── Data entries ──

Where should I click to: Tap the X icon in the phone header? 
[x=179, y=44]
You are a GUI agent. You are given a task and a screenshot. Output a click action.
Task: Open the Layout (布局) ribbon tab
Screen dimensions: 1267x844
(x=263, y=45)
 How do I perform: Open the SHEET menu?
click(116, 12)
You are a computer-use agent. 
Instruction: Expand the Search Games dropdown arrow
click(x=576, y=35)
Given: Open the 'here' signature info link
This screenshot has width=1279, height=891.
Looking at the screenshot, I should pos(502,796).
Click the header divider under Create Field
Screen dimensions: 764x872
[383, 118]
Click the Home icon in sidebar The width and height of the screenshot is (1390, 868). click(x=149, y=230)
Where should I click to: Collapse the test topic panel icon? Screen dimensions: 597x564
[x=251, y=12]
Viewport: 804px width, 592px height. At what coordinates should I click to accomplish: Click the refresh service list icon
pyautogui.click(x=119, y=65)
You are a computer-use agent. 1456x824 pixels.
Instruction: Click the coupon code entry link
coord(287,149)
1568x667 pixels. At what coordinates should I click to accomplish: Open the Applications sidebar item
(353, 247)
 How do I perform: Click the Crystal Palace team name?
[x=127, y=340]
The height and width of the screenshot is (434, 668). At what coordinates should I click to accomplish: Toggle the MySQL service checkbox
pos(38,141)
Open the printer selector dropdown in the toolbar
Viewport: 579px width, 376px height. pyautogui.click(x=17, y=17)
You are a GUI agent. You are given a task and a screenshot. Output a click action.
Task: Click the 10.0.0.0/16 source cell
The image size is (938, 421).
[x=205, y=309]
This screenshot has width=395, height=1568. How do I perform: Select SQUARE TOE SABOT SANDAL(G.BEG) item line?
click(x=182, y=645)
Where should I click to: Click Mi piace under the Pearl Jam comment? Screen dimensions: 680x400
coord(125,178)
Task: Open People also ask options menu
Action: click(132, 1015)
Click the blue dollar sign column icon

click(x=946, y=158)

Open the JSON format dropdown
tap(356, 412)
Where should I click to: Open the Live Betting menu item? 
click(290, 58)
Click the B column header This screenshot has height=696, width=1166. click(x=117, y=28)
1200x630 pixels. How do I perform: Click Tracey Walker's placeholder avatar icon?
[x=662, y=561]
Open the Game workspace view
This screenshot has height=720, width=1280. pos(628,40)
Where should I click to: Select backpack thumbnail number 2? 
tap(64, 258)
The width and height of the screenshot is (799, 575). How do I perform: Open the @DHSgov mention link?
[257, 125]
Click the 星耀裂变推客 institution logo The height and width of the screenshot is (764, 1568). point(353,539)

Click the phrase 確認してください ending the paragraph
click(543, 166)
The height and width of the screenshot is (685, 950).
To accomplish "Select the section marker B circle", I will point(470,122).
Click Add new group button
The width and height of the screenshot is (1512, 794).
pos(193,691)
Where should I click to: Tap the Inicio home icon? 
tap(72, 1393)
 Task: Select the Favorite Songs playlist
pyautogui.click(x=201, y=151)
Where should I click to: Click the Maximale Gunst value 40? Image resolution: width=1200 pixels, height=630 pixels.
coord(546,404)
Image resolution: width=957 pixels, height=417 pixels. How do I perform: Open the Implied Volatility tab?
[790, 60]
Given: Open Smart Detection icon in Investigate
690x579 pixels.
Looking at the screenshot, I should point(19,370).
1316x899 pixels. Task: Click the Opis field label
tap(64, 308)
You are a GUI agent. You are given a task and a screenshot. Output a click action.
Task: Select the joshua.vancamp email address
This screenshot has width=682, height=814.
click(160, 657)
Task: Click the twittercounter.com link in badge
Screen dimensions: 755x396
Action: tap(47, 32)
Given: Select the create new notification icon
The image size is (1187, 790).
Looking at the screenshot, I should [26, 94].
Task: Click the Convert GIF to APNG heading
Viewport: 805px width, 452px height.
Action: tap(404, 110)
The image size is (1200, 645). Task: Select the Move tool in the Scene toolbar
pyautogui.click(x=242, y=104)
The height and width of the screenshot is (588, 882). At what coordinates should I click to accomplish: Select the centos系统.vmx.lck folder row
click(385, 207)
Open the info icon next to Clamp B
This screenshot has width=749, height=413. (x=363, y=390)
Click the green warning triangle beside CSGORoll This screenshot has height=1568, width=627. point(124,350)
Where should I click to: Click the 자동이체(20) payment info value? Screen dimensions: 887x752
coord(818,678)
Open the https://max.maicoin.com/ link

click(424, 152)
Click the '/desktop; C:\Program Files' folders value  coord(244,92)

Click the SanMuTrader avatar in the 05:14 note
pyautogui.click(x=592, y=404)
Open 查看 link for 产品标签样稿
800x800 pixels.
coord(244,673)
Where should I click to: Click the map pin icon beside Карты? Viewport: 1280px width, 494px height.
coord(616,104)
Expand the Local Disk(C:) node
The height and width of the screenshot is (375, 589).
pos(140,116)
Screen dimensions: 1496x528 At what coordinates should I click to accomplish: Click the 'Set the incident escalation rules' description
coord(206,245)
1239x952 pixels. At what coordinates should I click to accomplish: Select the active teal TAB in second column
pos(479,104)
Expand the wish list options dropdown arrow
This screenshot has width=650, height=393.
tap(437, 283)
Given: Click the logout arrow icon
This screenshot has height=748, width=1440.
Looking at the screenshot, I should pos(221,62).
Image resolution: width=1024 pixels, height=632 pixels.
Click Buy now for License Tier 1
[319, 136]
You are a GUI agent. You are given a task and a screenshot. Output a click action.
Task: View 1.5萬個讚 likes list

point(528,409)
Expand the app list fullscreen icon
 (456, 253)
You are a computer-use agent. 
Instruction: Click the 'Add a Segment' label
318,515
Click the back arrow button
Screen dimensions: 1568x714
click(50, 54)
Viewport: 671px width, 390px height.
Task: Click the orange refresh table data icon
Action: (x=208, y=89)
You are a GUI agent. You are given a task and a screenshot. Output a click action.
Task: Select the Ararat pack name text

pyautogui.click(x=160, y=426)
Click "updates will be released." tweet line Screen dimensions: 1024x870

───

Retype the stretch of the listing above from the line containing "1316x899 pixels. Task: Click" through the line containing "click(160, 657)", keeping every line unchanged.

1316x899 pixels. Task: Click the Opis field label
tap(64, 308)
You are a GUI agent. You are given a task and a screenshot. Output a click action.
Task: Select the joshua.vancamp email address
This screenshot has width=682, height=814.
click(160, 657)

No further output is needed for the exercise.